Le « trop plein » de guerres du président Hollande

L’armée française vit aujourd’hui son heure de gloire, grâce à un François Hollande très « guerrier ». Mais les réalités des opérations et de la diplomatie n’incitent pas à l’euphorie

(Article paru dans l’Opinion, pour les abonnés, les 13/14 janvier, avant les voeux du chef de l’Etat aux armées)

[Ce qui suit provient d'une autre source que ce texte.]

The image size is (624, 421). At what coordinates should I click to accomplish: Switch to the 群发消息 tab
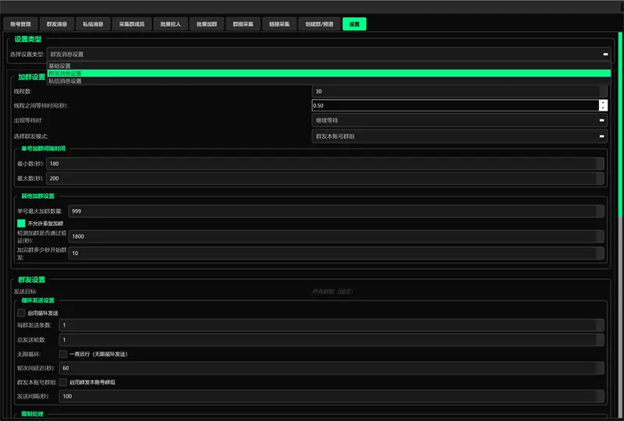coord(56,24)
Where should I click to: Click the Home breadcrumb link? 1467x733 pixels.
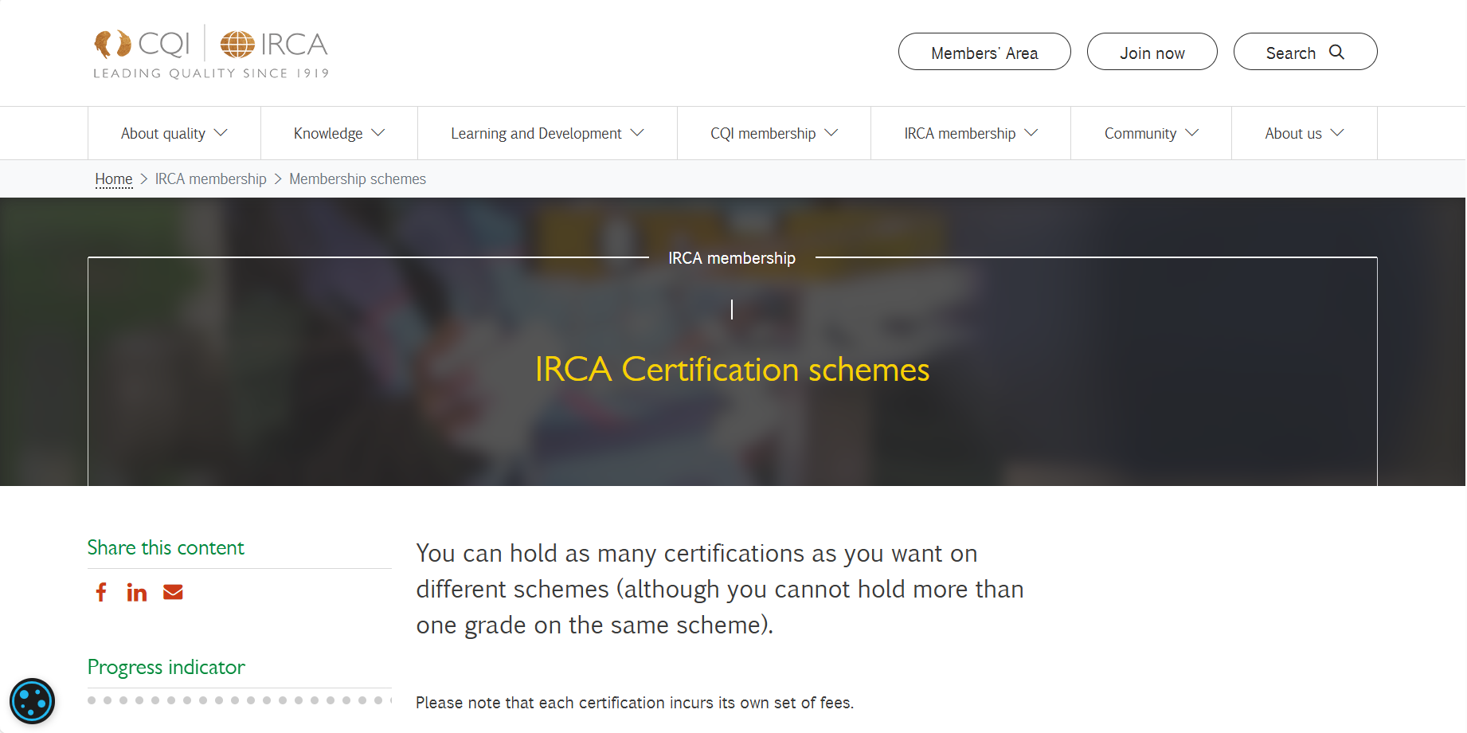pyautogui.click(x=113, y=178)
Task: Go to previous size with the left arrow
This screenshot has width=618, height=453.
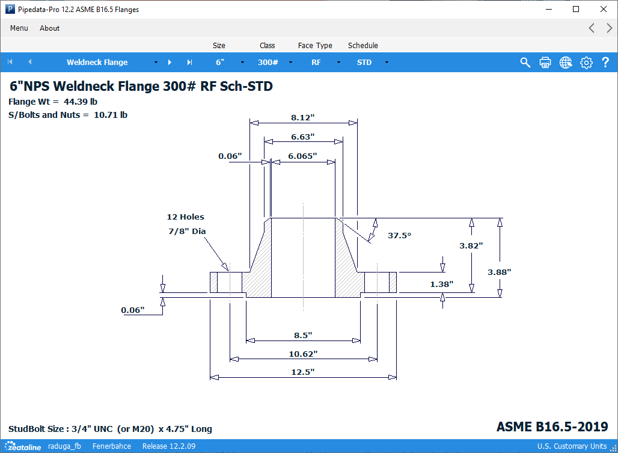Action: click(x=29, y=62)
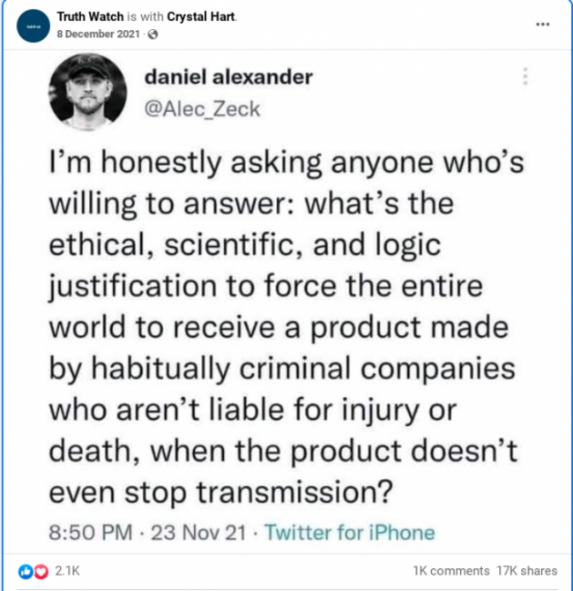Image resolution: width=573 pixels, height=591 pixels.
Task: View the 2.1K reactions count
Action: [x=68, y=571]
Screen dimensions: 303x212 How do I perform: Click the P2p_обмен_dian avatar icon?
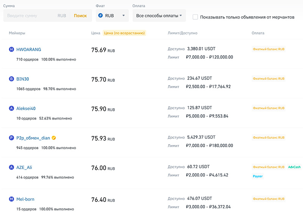[x=11, y=138]
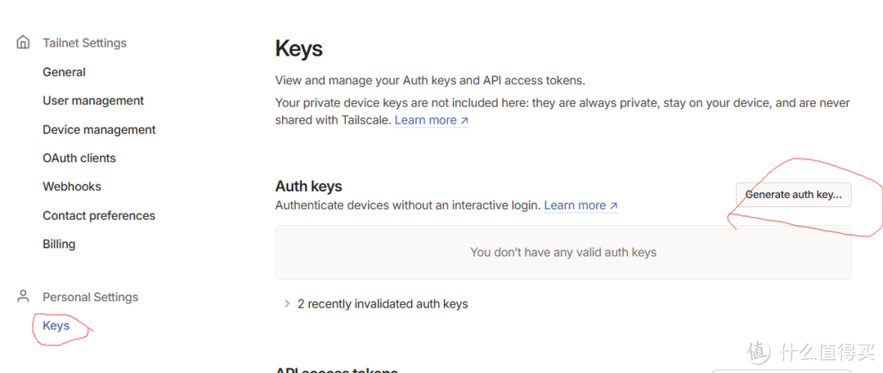The image size is (883, 373).
Task: Expand the recently invalidated auth keys chevron
Action: coord(287,303)
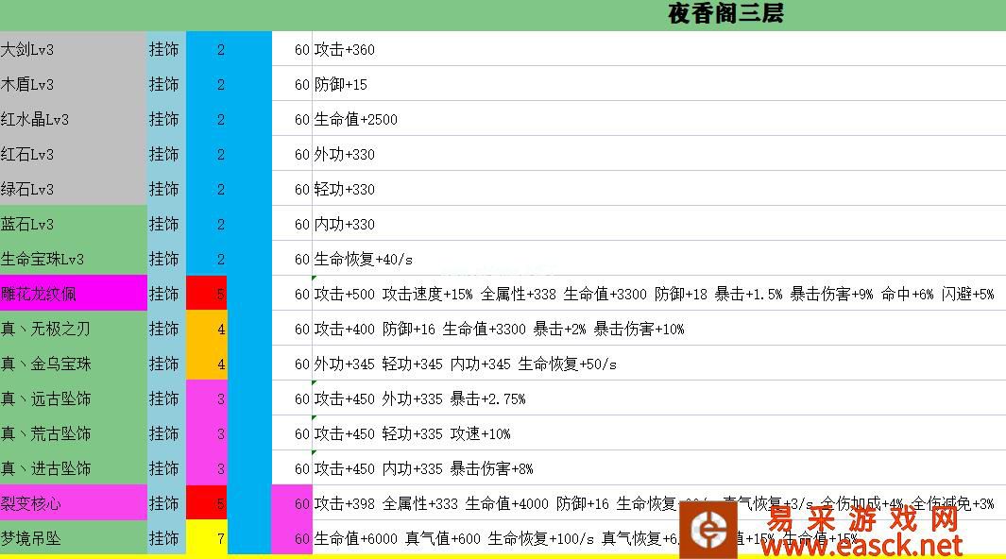Viewport: 1006px width, 559px height.
Task: Click the red cell with 5 in 雕花龙纹佩 row
Action: click(207, 294)
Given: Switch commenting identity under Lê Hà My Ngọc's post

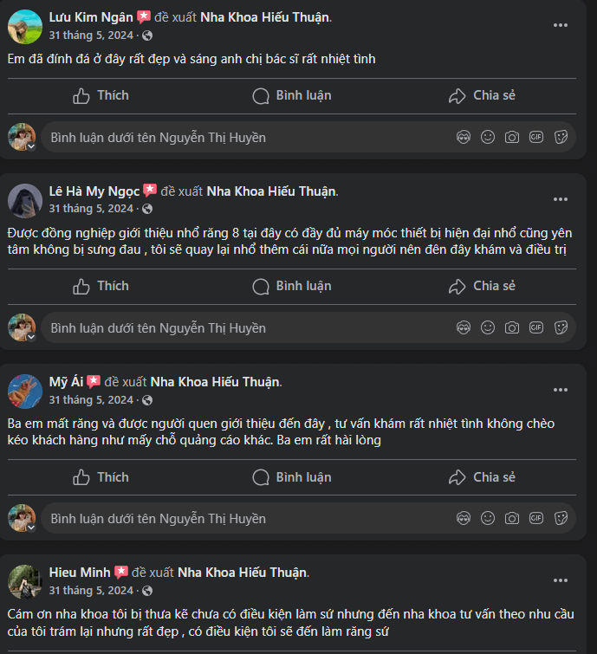Looking at the screenshot, I should [x=23, y=327].
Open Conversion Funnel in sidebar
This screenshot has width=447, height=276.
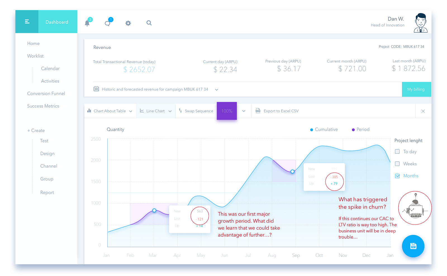pos(46,94)
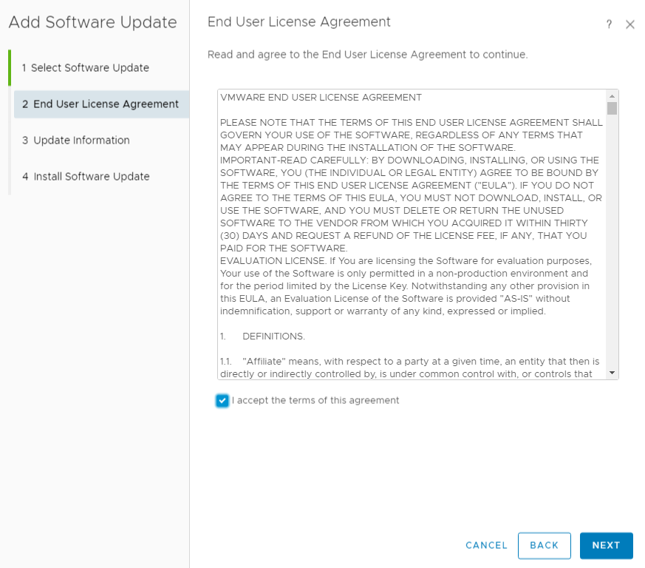Viewport: 645px width, 568px height.
Task: Click inside the license agreement text box
Action: tap(412, 234)
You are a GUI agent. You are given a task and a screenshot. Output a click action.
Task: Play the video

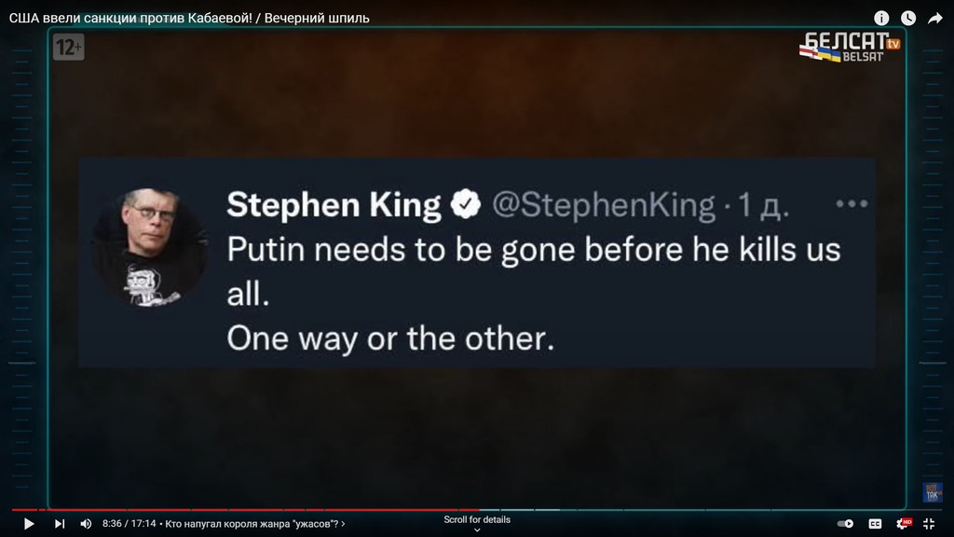pyautogui.click(x=29, y=524)
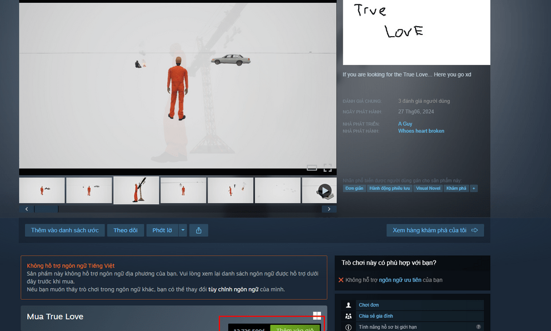The width and height of the screenshot is (551, 331).
Task: Click the picture-in-picture icon on the video
Action: (x=312, y=168)
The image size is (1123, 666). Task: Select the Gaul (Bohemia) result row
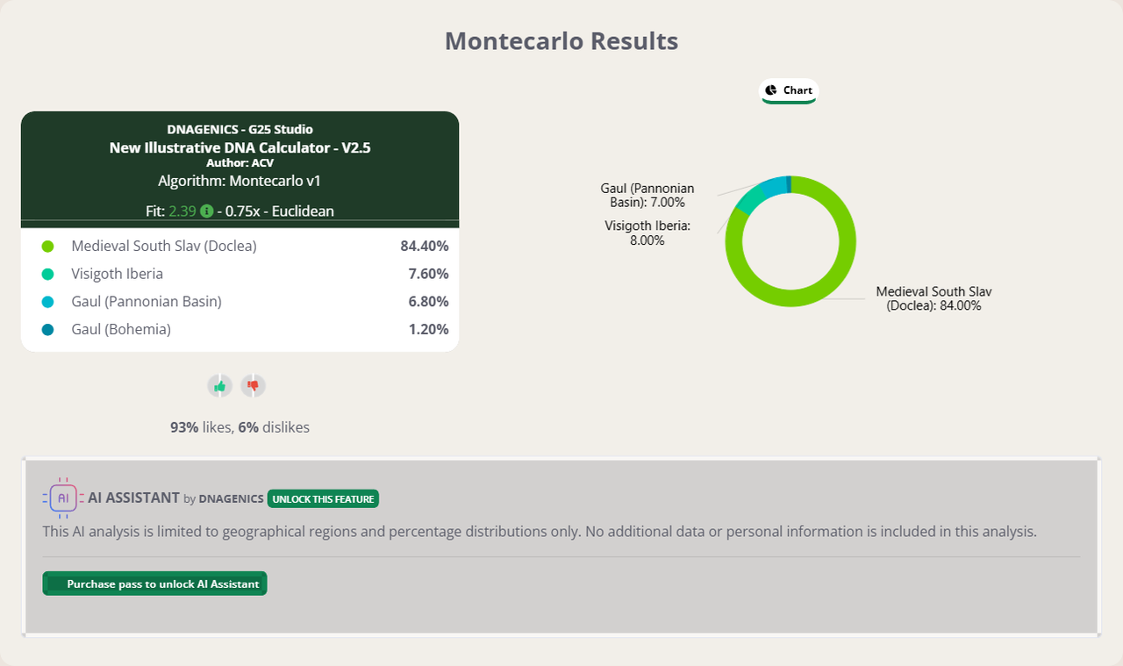point(240,330)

kak-hollande-les-guerres-de-trop.jpg

« La France est en guerre », mais elle est un peu boulimique. Au lendemain des attentats du 13 novembre, le chef de l’État constatait l’état de belligérance avec le groupe Daech, cette « armée djihadiste ». Deux mois plus tard, François Hollande s’adresse, ce jeudi, aux militaires engagés dans cette « guerre contre le terrorisme ». Un conflit qui se mène sur trop de fronts en même temps pour que l’effort puisse être efficace et soutenable dans la durée : Syrie-Irak, Sahel, territoire national pour l’essentiel, mais toujours la Centrafrique, la nouvelle menace russe et demain la Libye ?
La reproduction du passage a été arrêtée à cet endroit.